[Opening DATA FOR PROCESSING section]
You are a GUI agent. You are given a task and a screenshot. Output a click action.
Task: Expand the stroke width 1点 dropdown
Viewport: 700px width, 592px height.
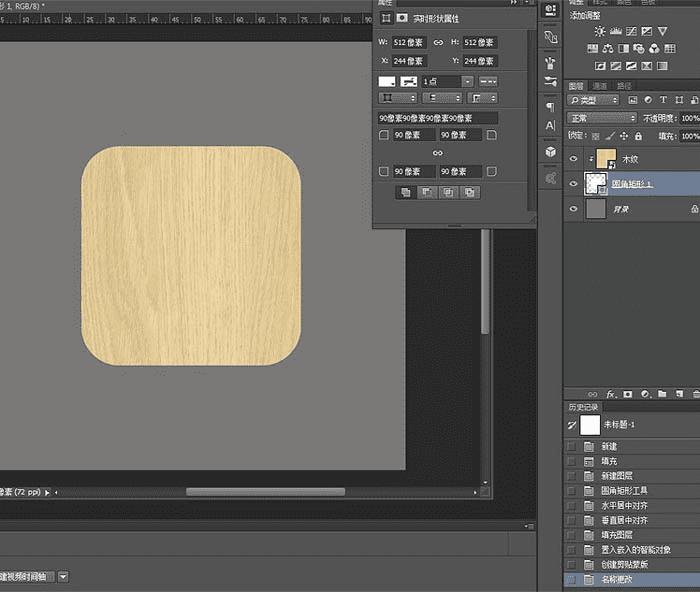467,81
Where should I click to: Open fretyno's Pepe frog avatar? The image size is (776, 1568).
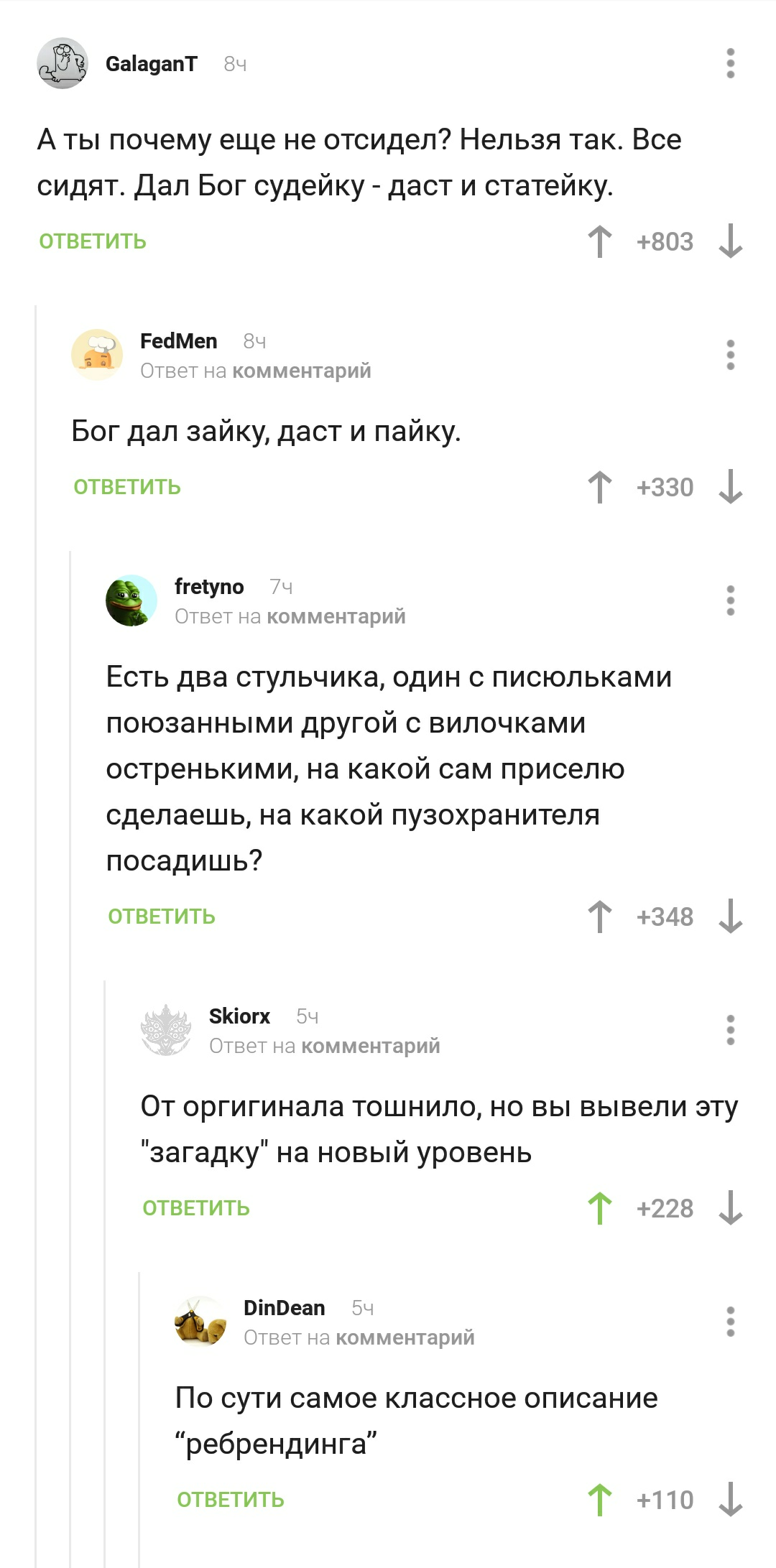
[Closing DATA FOR PROCESSING section]
[Opening DATA FOR PROCESSING section]
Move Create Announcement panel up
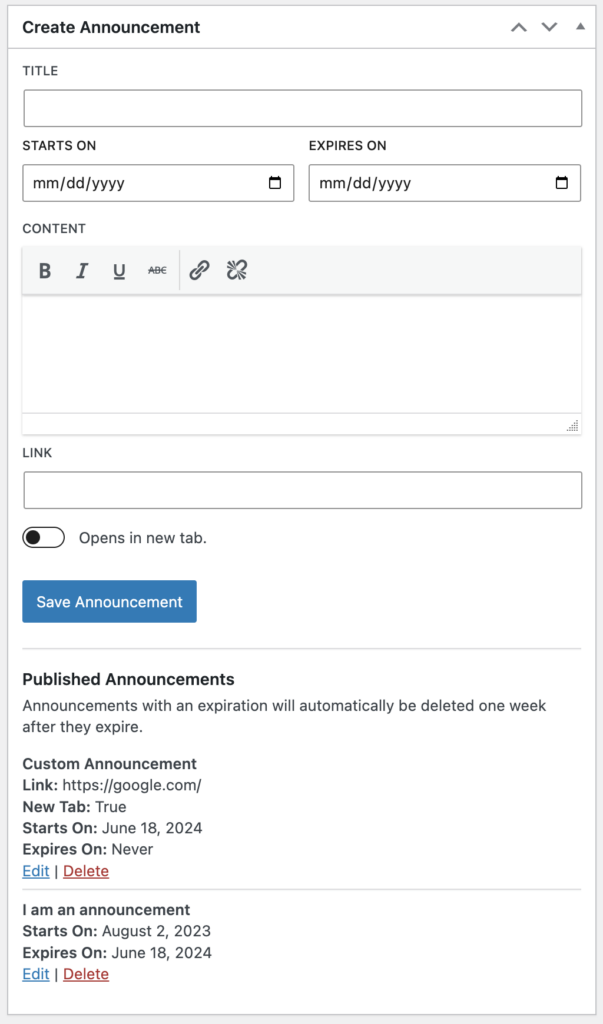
[Closing DATA FOR PROCESSING section]
[Opening DATA FOR PROCESSING section]
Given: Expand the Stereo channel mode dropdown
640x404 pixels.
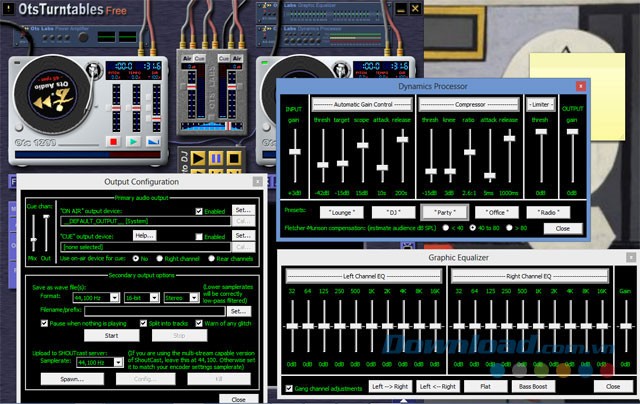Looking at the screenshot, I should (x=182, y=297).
[Closing DATA FOR PROCESSING section]
## TASK TO CARRY OUT
Look through the listing above for the line with "You are a GUI" and the line with "Where should I". Write out exactly those lines and everything between, leaving out pictures.

## YOUR SOLUTION
You are a GUI agent. You are given a task and a screenshot. Output a click action.
Task: Expand the stroke width 1点 dropdown
Viewport: 700px width, 592px height.
467,81
Where should I click to: Open fretyno's Pepe frog avatar? The image size is (776, 1568).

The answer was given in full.